The radio science investigations are divided into two groups. The first deals with the atmosphere of Jupiter. During the Voyager flybys, the spacecraft passed behind the planet as seen from Earth, and the radio signal was dimmed by the atmosphere before it was finally extinguished. During an occultation, the propagation of the radio waves is slowed down by passage through the neutral atmosphere and is speeded up by passage through the electrically charged ionosphere. Because of the extreme stability of the ground-based and spacecraft radio transmitters, it is possible to measure these shifts in the signal with high precision. The shifts are proportional to electron density for the ionosphere, and to gas density for the atmosphere. From a careful study of the interactions of the transmitted beam with the Jovian atmosphere, Eshleman and his colleagues can reconstruct a temperature-pressure profile of the ionosphere and the upper atmosphere of Jupiter. The same approach can be used to search for tenuous atmospheres on the satellites.

The second area of study is in the field of celestial mechanics.
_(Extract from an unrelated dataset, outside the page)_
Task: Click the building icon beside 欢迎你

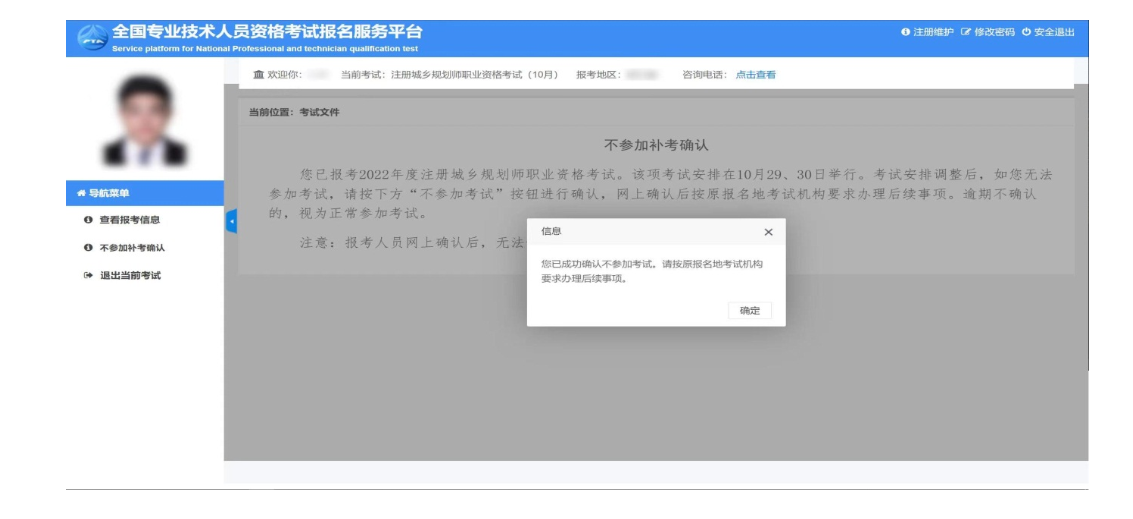Action: point(259,74)
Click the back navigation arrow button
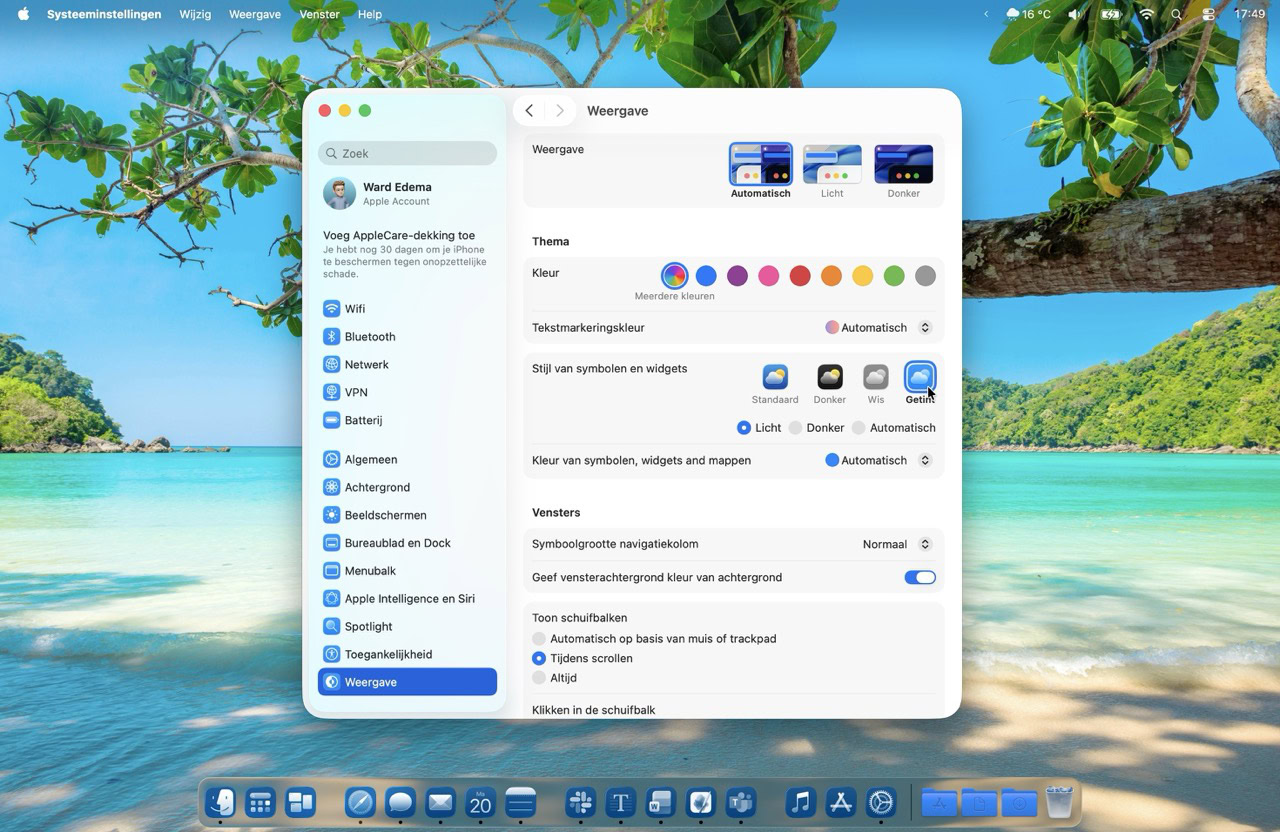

The frequency stability of the communications system permits measurements of the speed of the spacecraft, relative to Earth, to a precision of one part in several million. By careful tracking, gravitational perturbations on the spacecraft can be detected and used to measure the gravitational fields, and hence the masses, of Jupiter and its satellites.
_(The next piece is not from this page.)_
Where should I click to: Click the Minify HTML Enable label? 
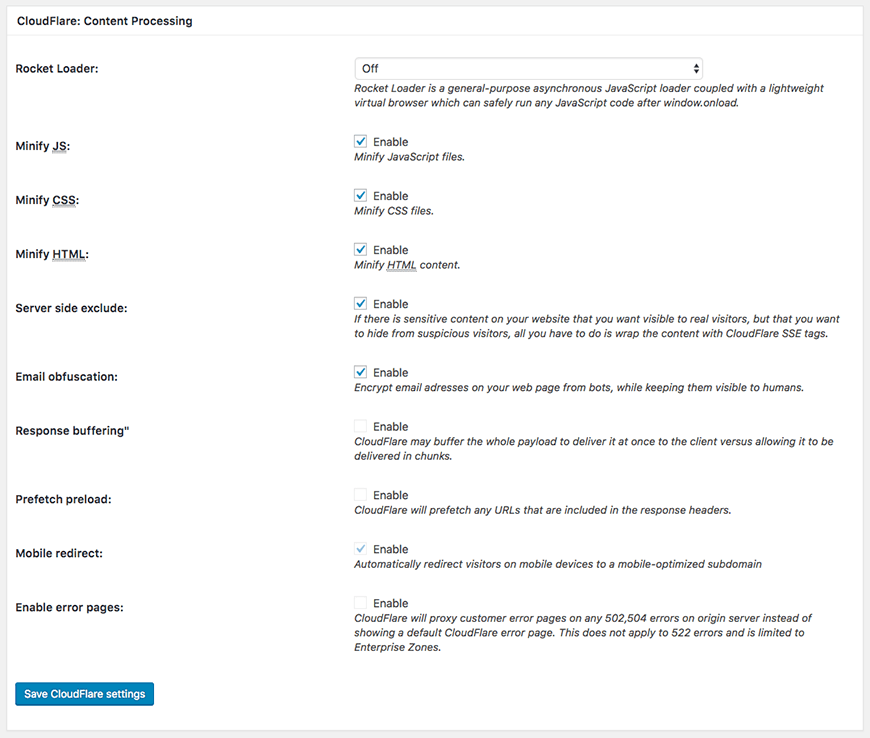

Rochus E. Vogt, cosmic ray Principal Investigator

Von R. Eshleman, radio science Team Leader

These scientific instruments and their objectives were selected many years before the first Jupiter encounter in March 1977. Because Voyager was an exploratory mission, every effort was made to fly versatile instruments that could yield valuable results no matter what the nature of the Jovian system. In addition, the Voyager spacecraft control system permitted the instruments to receive commands from Earth to adjust their sensitivities and observing sequences in response to new information. By the spring of 1977, all the instruments were completed, ready to be installed in the Voyager spacecraft for testing and launch.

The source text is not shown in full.